### What this task involves
Output, word for word, the line that contains "Task: Click the Значение column header" and all lines after it in the records below, omitting pictures.

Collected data

"""

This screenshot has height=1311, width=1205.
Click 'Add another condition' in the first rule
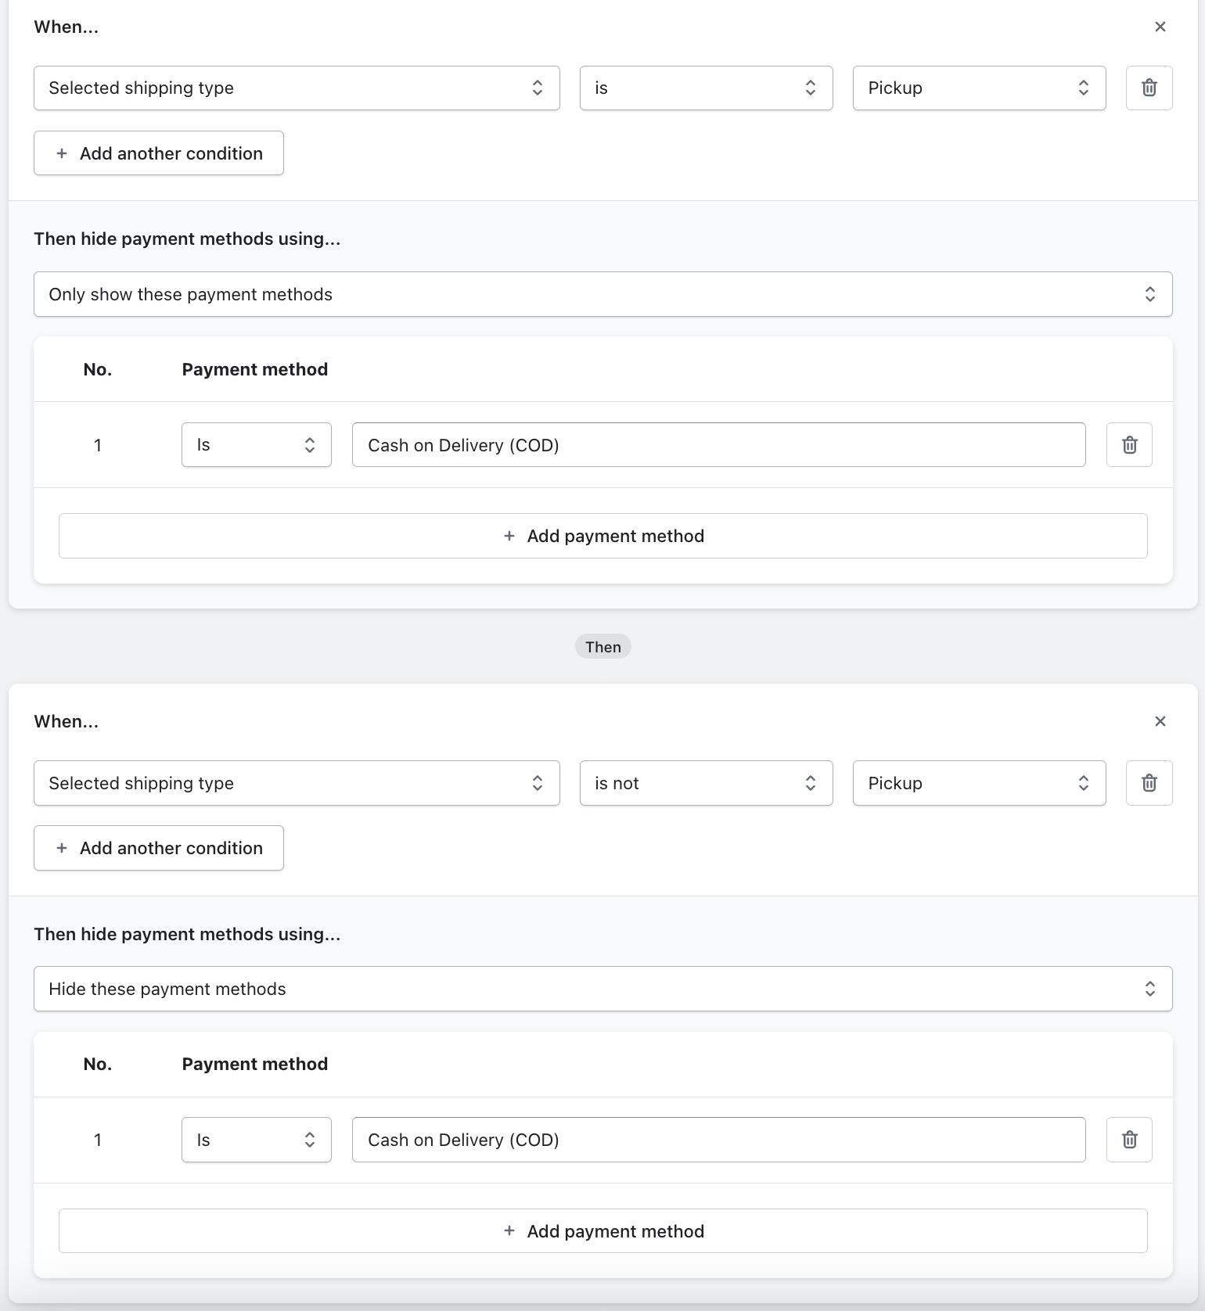click(x=159, y=153)
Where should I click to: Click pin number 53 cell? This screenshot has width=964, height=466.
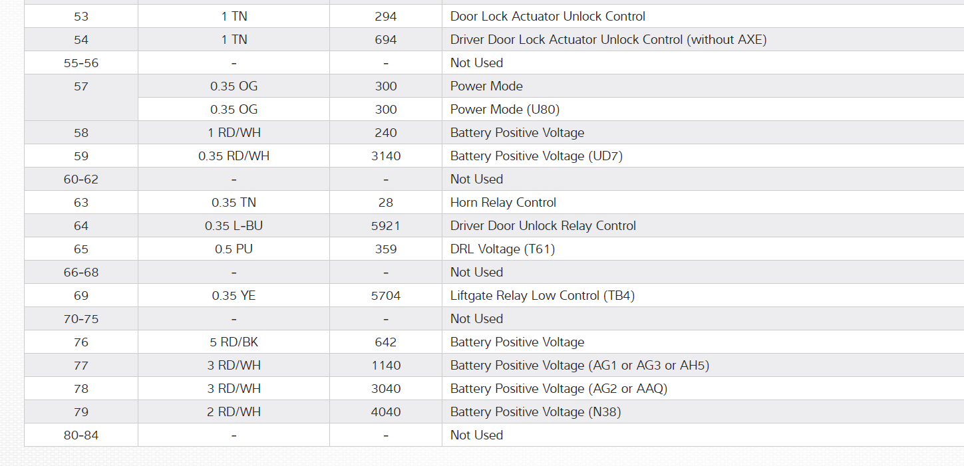81,17
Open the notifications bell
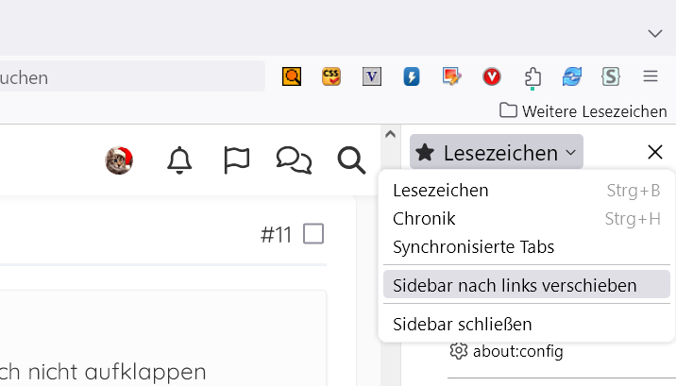Screen dimensions: 676x386 pyautogui.click(x=179, y=160)
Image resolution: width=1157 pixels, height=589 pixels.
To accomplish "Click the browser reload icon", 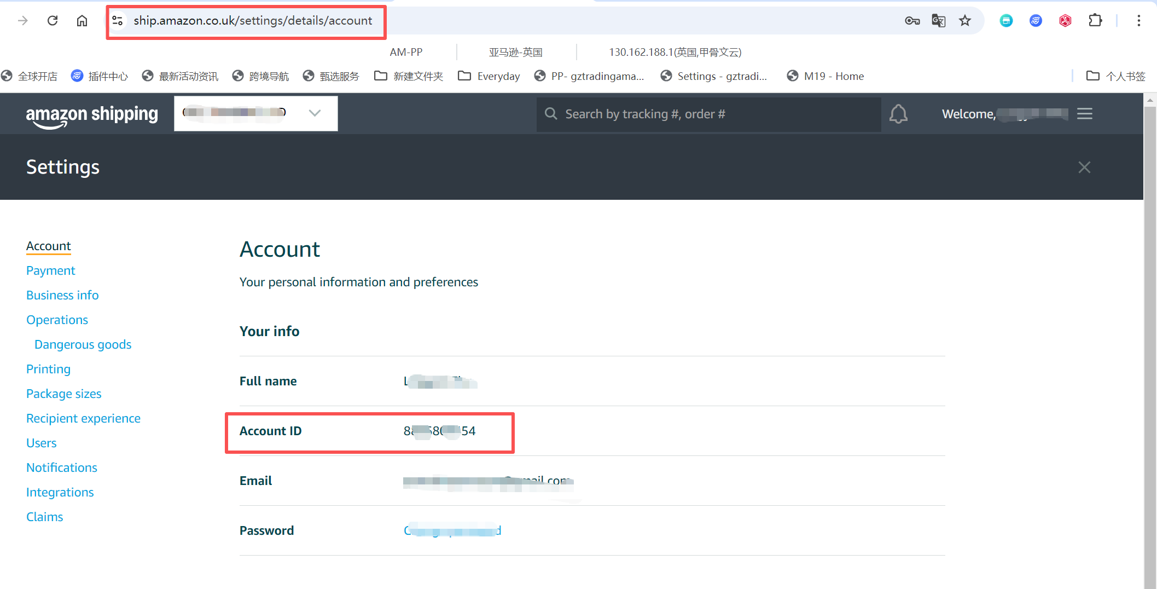I will coord(53,21).
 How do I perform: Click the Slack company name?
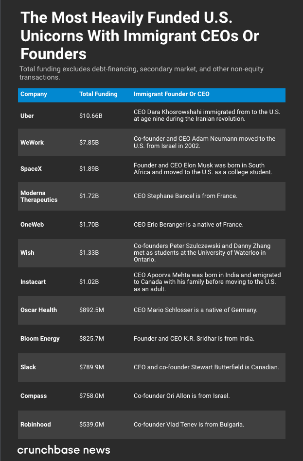[x=28, y=367]
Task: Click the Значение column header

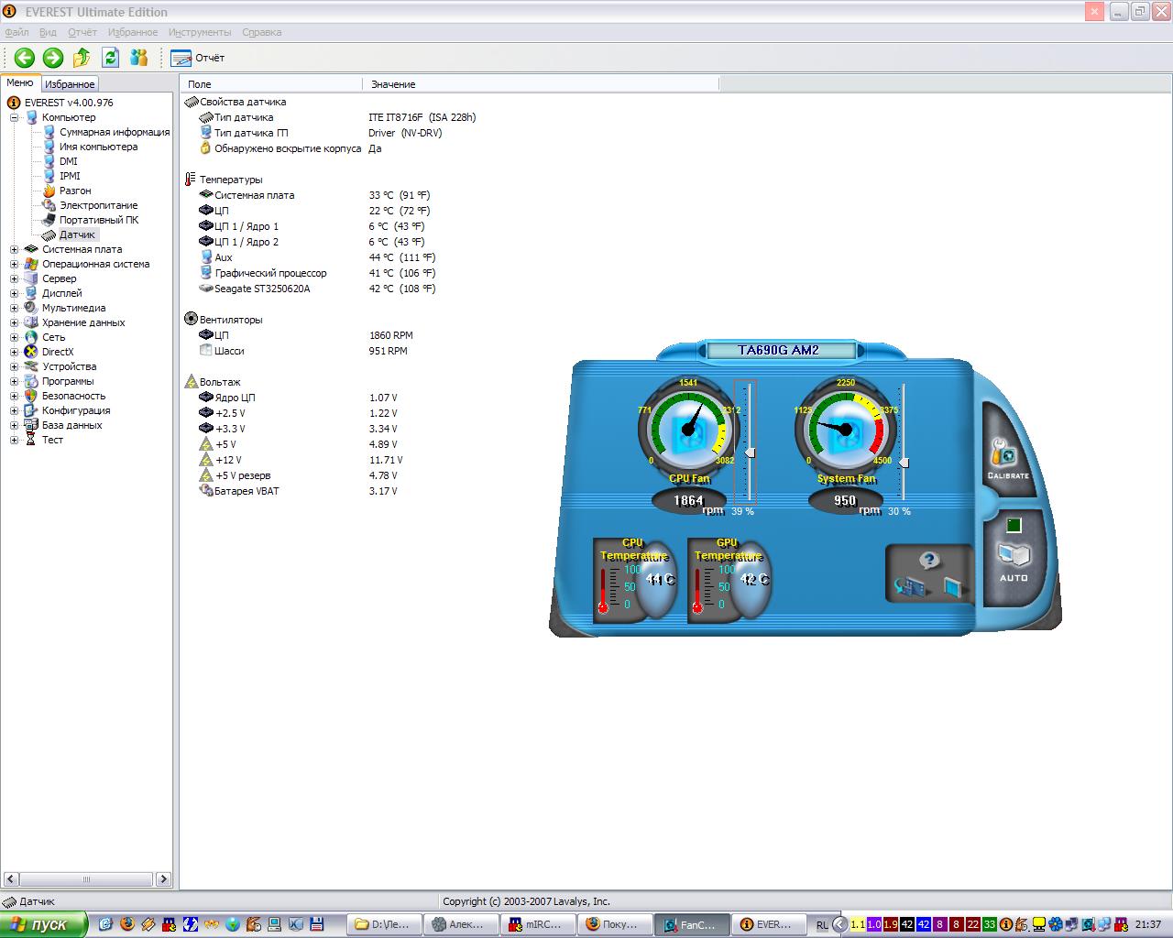Action: coord(393,84)
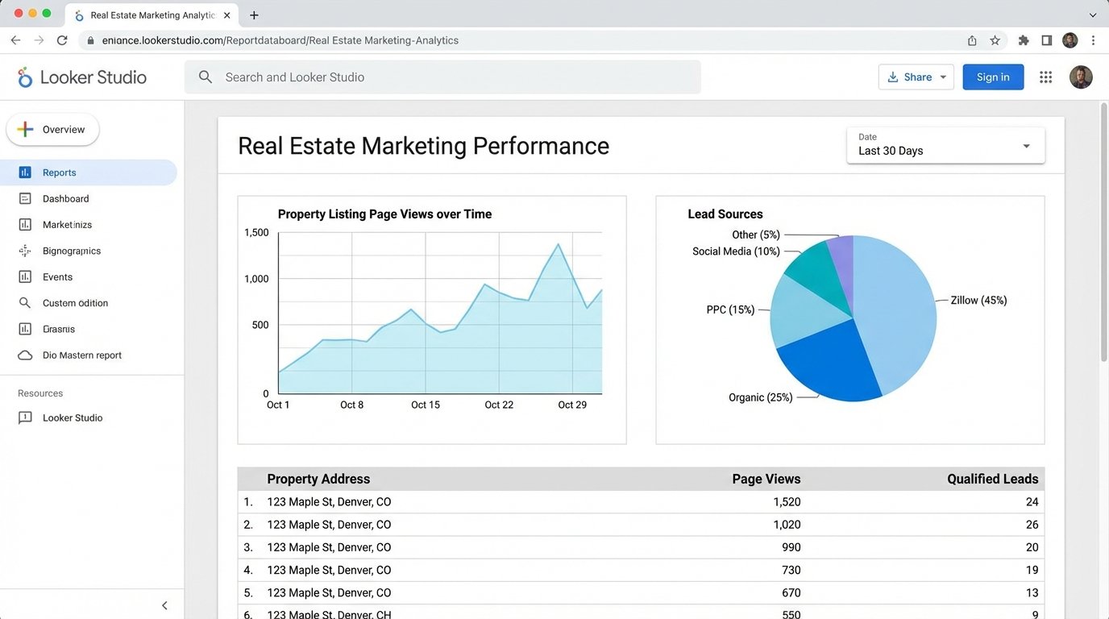Open the Bignograpics icon in sidebar
Screen dimensions: 1109x619
tap(23, 251)
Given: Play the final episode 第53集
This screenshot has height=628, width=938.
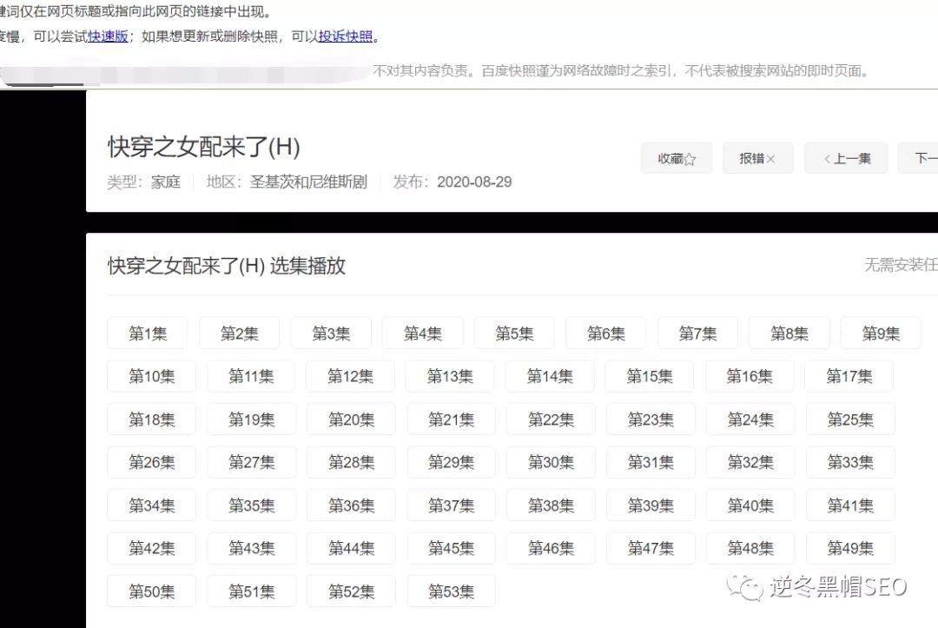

"""

### Output of the exercise
Task: Click the Значение column header

Action: coord(393,84)
Open the Bignograpics icon in sidebar
Screen dimensions: 1109x619
tap(23, 251)
Given: Play the final episode 第53集
This screenshot has height=628, width=938.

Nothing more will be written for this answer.